**To be done:** Reproduce verbatim the stretch of the student-recruitment article from "Meta: Students are" through "and even fastidious.".
======== Excerpted text
Meta: Students are critical for HR recruitment policies especially given emerging changes and trends in the 21st century. We’ll explore 6 reasons why students need the attention of HR managers by considering their relation to core HR management functions.
There is an interesting trend in the American market of late regarding unemployment rates were low enough – some estimates put it at 3.8% for February 2019 – to make the Human resource recruitment task to shift from being ‘employee-centered’ to being ‘candidate-centered’. This means that employers are facing, among other challenges to be considered shortly, the challenge of attracting high-quality employees in a context where the potential employee can afford to be choosy, and even fastidious.
On the other hand, contemporary technologies and interest in diversity have opened new opportunities in global markets where a company in the US may wish to employ candidates from countries that may have contrastingly high unemployment rates like in the developing countries. In such cases, we realize that there may be little or no difference at all when it comes to making optimal recruitment decisions that can fit the challenges of 21st-century recruitment policies.
We opine that the best recruitment pool that balances most of a recruiter’s challenges is that of students and we’d like to give you 6 reasons why we need to tailor our policies towards them.
Recalling Core HR Recruitment Tasks
Human resource management is geared towards finding optimal solutions regarding:
· Designing and analyzing jobs
· Anticipating workforce needs and meeting them
· Continuous learning and quality development
· Managing output and work performance
· Employee benefit and maintenance strategies
· Compliance to labor laws
1. Designing and Analyzing Jobs with Students in Mind
We need to ask critical questions regarding how these core HR functions are challenged, not just by the economic performances of different countries and states, but also by other significant changes taking place in the global market. For example, some jobs need early preparation and design in anticipation of technology changes like Artificial Intelligence being more pervasive in even small enterprises. This is actually our first reason why we need to pay attention to students when thinking about recruitment. Students can be primed early enough to fit in to present and future tasks requiring co-working with artificially intelligent agents.
================
======== Excerpted records
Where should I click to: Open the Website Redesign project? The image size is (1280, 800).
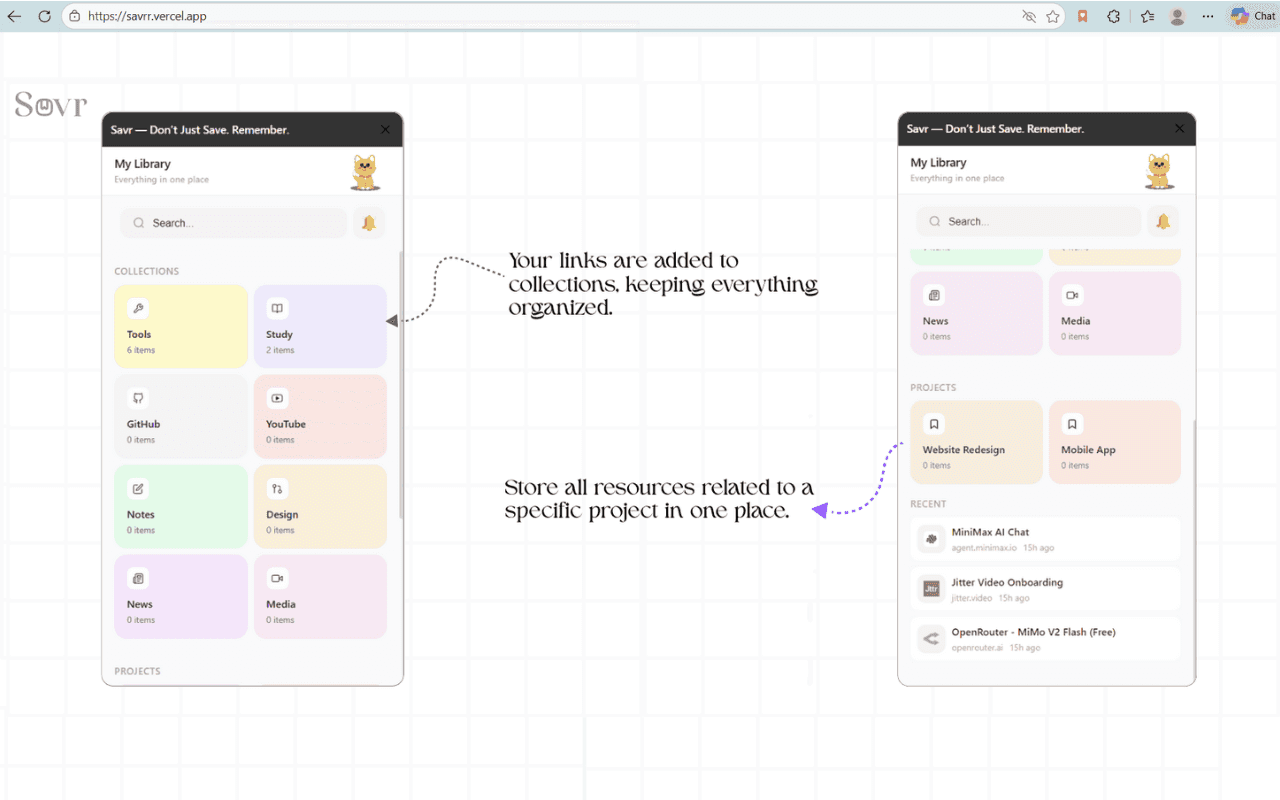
================
======== Excerpted records
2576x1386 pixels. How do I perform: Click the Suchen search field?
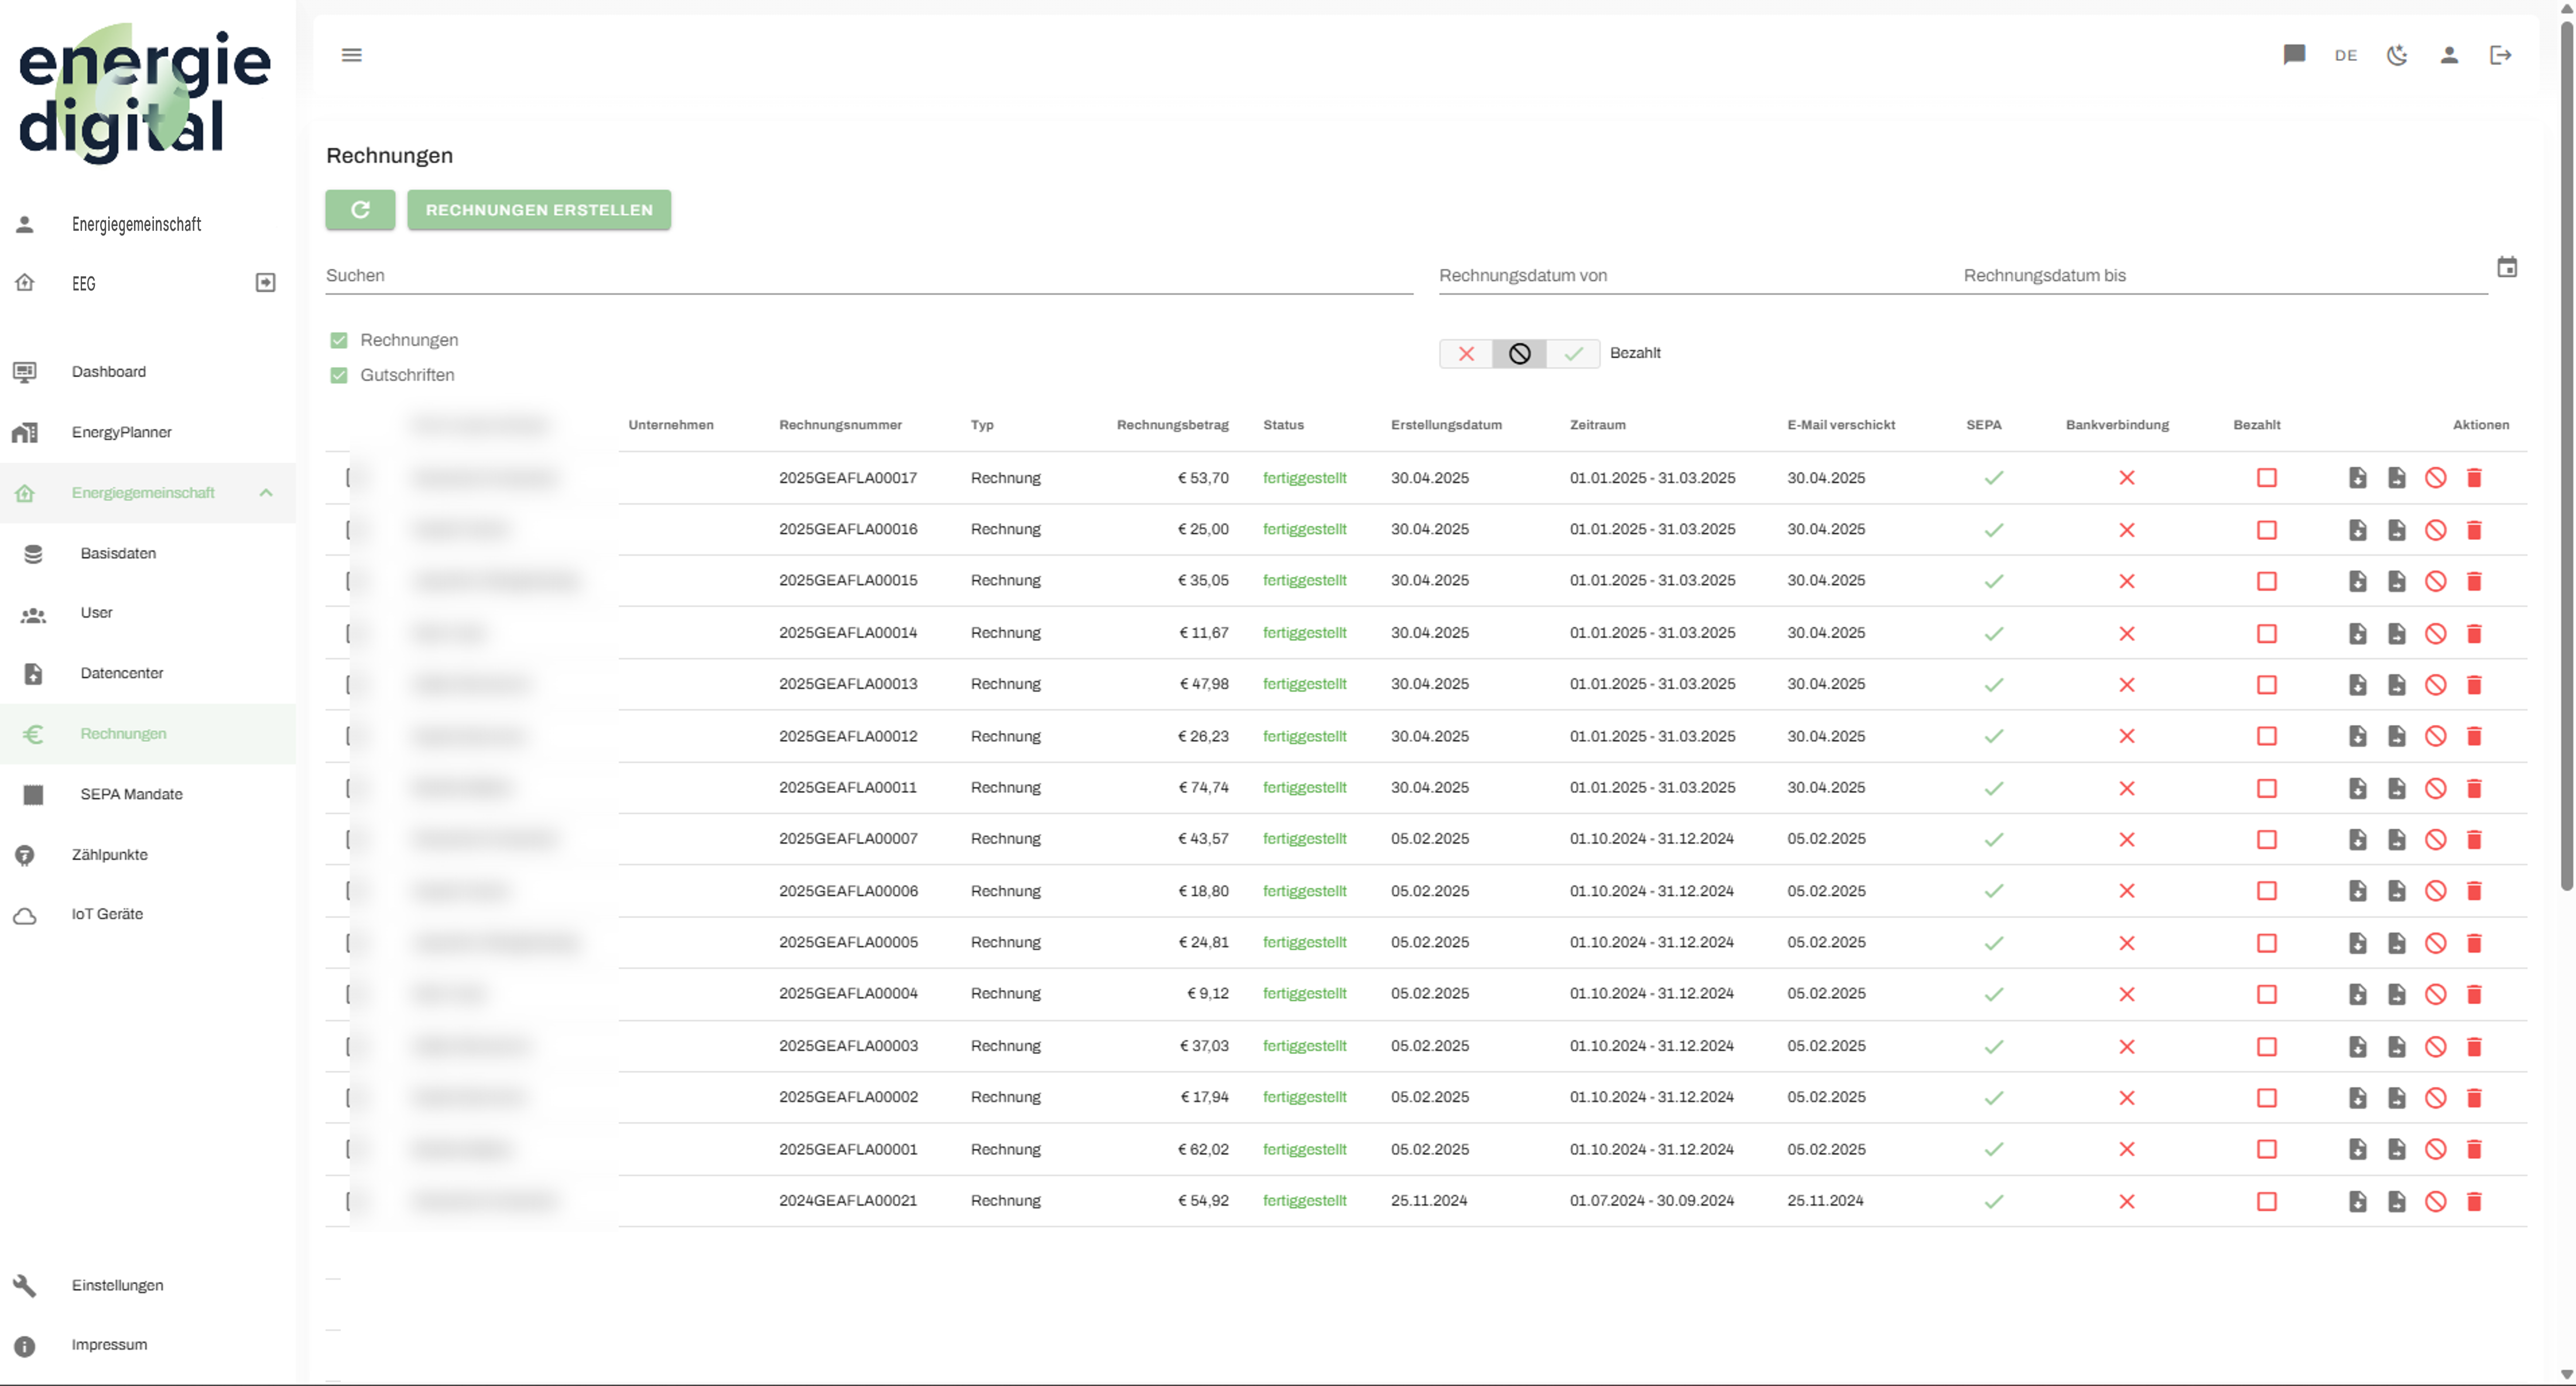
================
**Expected answer:**
Meta: Students are critical for HR recruitment policies especially given emerging changes and trends in the 21st century. We’ll explore 6 reasons why students need the attention of HR managers by considering their relation to core HR management functions.
There is an interesting trend in the American market of late regarding unemployment rates were low enough – some estimates put it at 3.8% for February 2019 – to make the Human resource recruitment task to shift from being ‘employee-centered’ to being ‘candidate-centered’. This means that employers are facing, among other challenges to be considered shortly, the challenge of attracting high-quality employees in a context where the potential employee can afford to be choosy, and even fastidious.